_Passage shown_
----

The New York Times reported in April that WalMex, the company’s Mexico-based subsidiary, had paid $24 million in bribes to local officials to sidestep regulations and obtain construction permits — actions that were known to various Wal-Mart executives.

At the meeting, Walton said Wal-Mart is cooperating with investigations by the Department of Justice and the Securities and Exchange Commission. In addition, he said the company’s own investigation, launched seven months ago, is being conducted by the audit committee of its independent directors working with outside counsel.

Mike DukeMike Duke, president and chief executive officer, addressed the company’s employees, saying, “If you work for Wal-Mart, there is no gray area between right and wrong. It’s either the right thing to do, or we shouldn’t do it at all.”

The allegations led large numbers of shareholders to vote against several directors. The vote against Walton was 12.63%; against Duke, 13.07%; against Christopher J. Williams, chairman of the chain’s audit committee, 13.26%; and against H. Lee Scott Jr., who was president and CEO at the time of the alleged bribery, 15.65%.

----

_Tasks_
1. In the Wal-Mart bribery article, what share of the shareholder vote went against H. Lee Scott Jr.?
2. Write the next few sentences of the Wal-Mart bribery article.
None of the material is needed here.

----

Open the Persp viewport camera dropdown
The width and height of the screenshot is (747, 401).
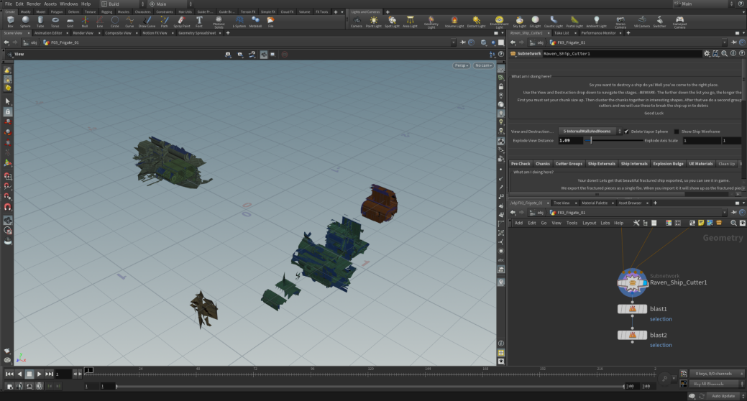[x=461, y=65]
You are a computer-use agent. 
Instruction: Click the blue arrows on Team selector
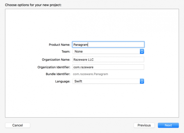(142, 51)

----

_Answers_
1. 15.65%

2.
The bribery allegations were mentioned by a shareholder during her presentation of a proposal calling for greater transparency in executive compensation programs — a proposal that was ultimately voted down.

Jackie Goebel, who identified herself as a 24-year employee, said Wal-Mart was opening too many stores in the U.S. and acquiring too many stores overseas, “which makes us less profitable and puts more pressure on store managers to cut costs. Ask any associate, and they’ll tell you cutting costs means understaffing at the stores, which results in associates who can’t provide the type of customer service Sam Walton built this company on.”